▶ _QUOTED PASSAGE_
At Bamburi Beach Hotel in Mombasa County this week, Kenya's health leaders gathered to confront a crisis hiding in plain sight: millions of people struggling with anxiety, depression and psychosis, often without access to a single dose of care. The Mental Health Data Prize Africa initiative's final convening brought together researchers, policymakers, innovators and people with lived experience of mental health conditions—and their message was unequivocal. Mental health has been shamefully under-prioritised, under-financed and misunderstood for too long.

The numbers tell part of the story. Catherine Kyobutungi, Executive Director of the African Population and Health Research Center, pointed out that 12 per cent of young people aged between 14 and 19 are living with a mental health disorder. One in every eight African adolescents experience mental health disorders, she said—yet only one per cent of research funding is dedicated to mental health. The actual burden, experts believe, is far higher, with many cases remaining undiagnosed and untreated due to stigma, limited services and inadequate investment.

Yet Kenya is moving decisively in the other direction. Medical Services Principal Secretary Ouma Oluga announced that Kenya has deliberately elevated mental health as a national public health priority, moving it from the margins of the health system into the centre of universal health coverage. Over the last decade, the ministry has strengthened governance, service delivery, workforce capacity and community-based care. Now comes the infrastructure to match the commitment.

Kenya's Digital Superhighway and Electronic Community Health Information System are being harnessed to provide real-time data and support frontline workers. A new telemental health centre at Mathari National Teaching and Referral Hospital will enable specialist consultation and bridge the care gap for marginalised and underserved communities. The ministry is also expanding mental health services across counties and preparing to conduct a national mental health survey to establish baseline data on the prevalence of mental health conditions. As Dr Bashir Issak, the Family Health Director, framed it: "In the African context, this is not technology for its own sake; it is technology for equity, access and dignity."

The two-year Mental Health Data Prize Africa programme itself embodied this philosophy. It awarded 10 innovation grants to teams from eight African countries, deliberately bringing together mental health practitioners, data scientists and individuals with lived experience to co-create practical solutions informed by both evidence and personal reality. The innovations that emerged reflect real-world needs: tools using artificial intelligence and natural language processing to transform speech and text from call centres and telemedicine services into actionable health data; digital platforms helping policymakers visualise mental health trends and service gaps; and systems designed to identify early signs of anxiety and depression among young people.

Catherine Kyobutungi distilled the central challenge: "If there is little investment in research, our understanding of the magnitude of the problem and the solutions required remains limited." Kenya is now betting that better data, stronger systems and genuine political will can break the cycle. The conversation is shifting from whether mental health matters to how fast the country can scale solutions to meet the need.

▶ _SOURCE MATERIAL_

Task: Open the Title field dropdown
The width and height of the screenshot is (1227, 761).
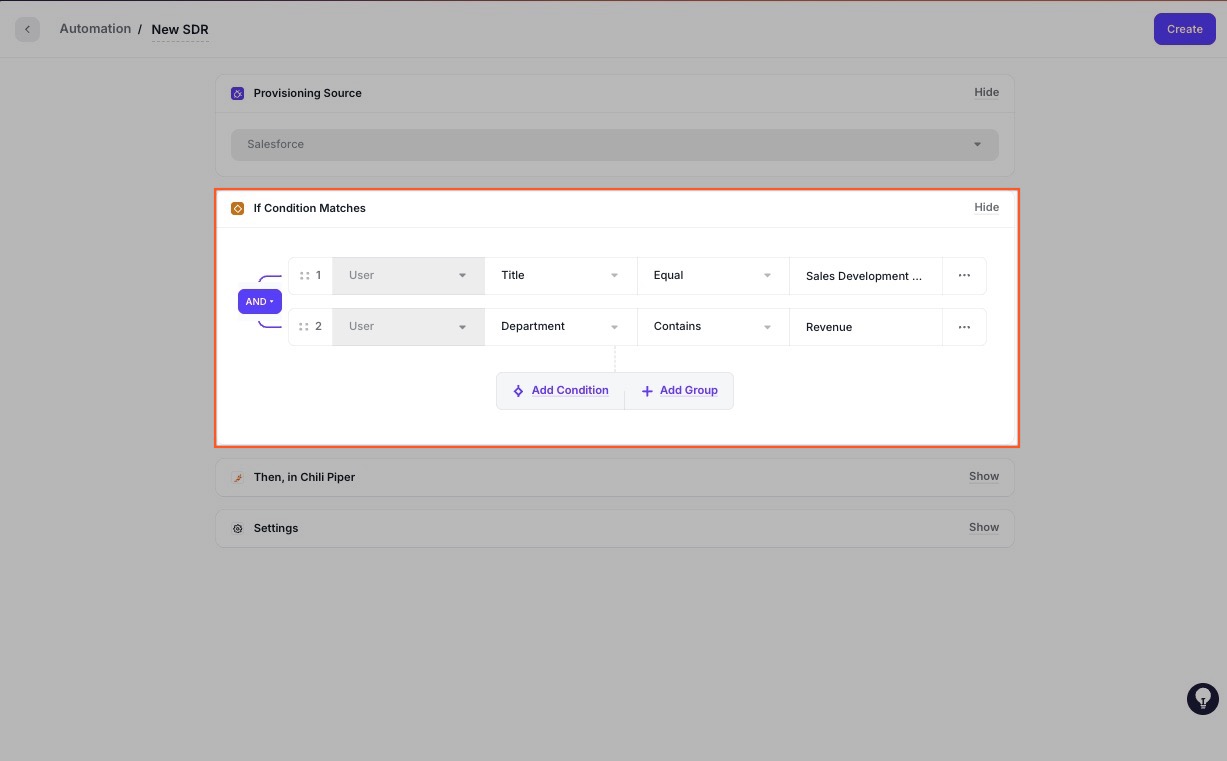Action: [x=560, y=276]
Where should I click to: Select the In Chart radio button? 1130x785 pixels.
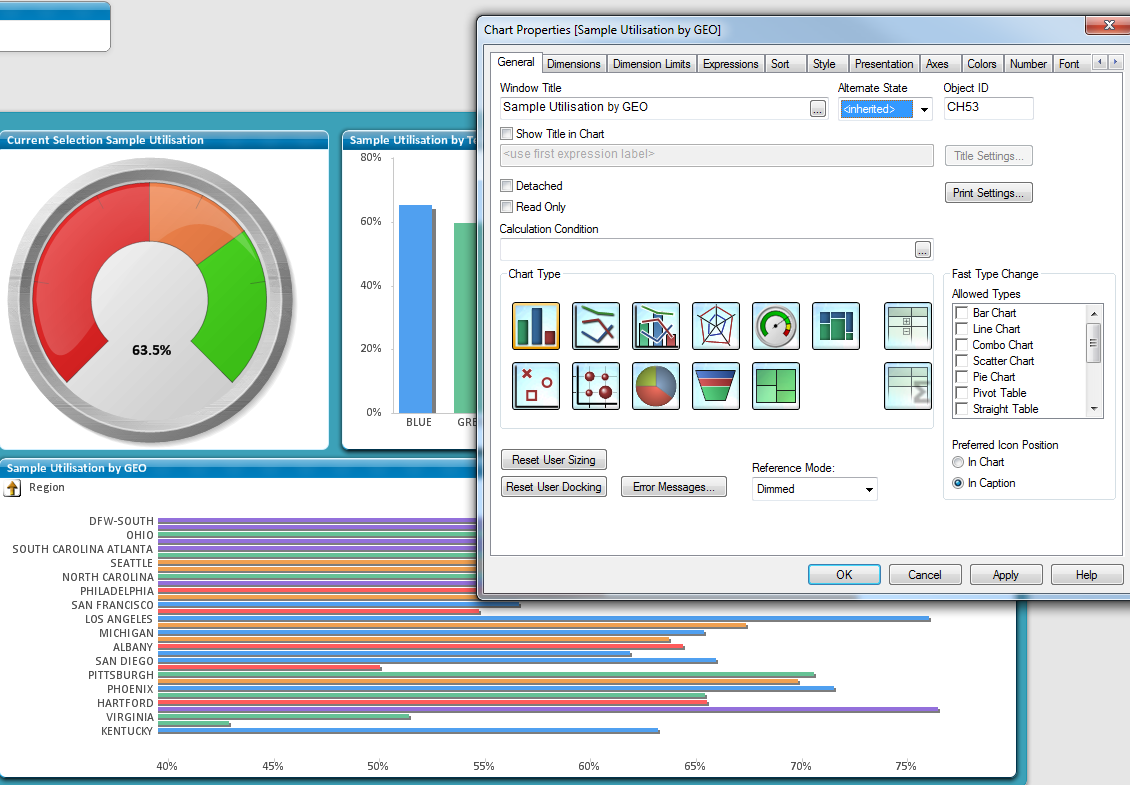[x=959, y=462]
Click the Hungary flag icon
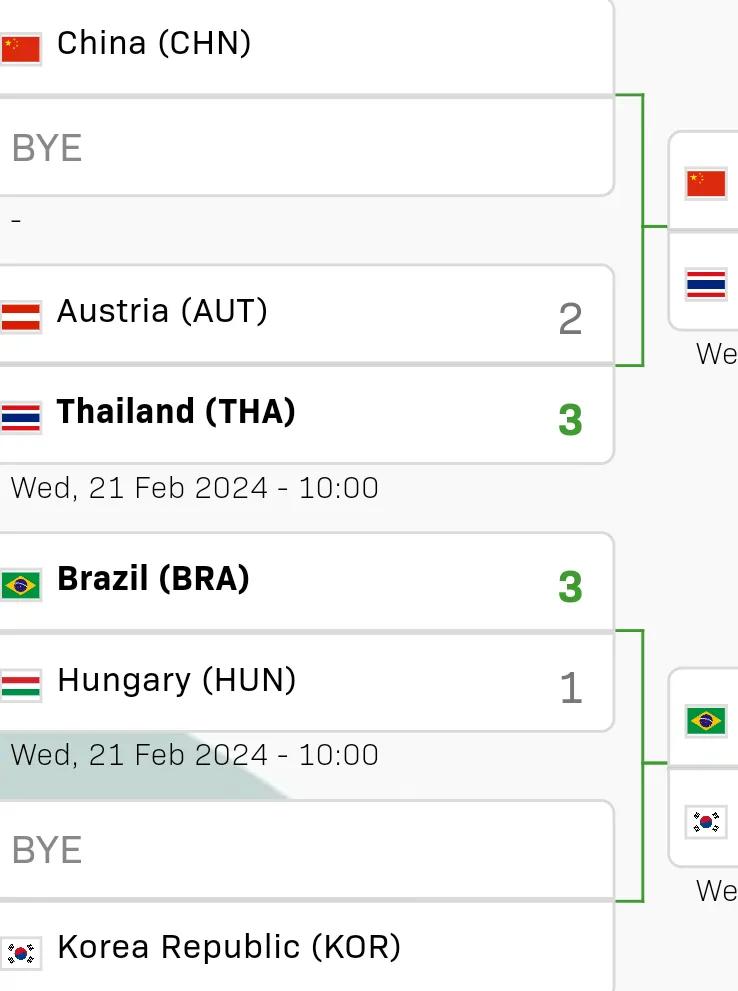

▶ _EXERCISE OBJECTIVE_
Reproduce word for word the passage of the Kenya mental health article, starting at "The numbers tell" and ending at "and inadequate investment.".

▶ _WRITTEN ANSWER_
The numbers tell part of the story. Catherine Kyobutungi, Executive Director of the African Population and Health Research Center, pointed out that 12 per cent of young people aged between 14 and 19 are living with a mental health disorder. One in every eight African adolescents experience mental health disorders, she said—yet only one per cent of research funding is dedicated to mental health. The actual burden, experts believe, is far higher, with many cases remaining undiagnosed and untreated due to stigma, limited services and inadequate investment.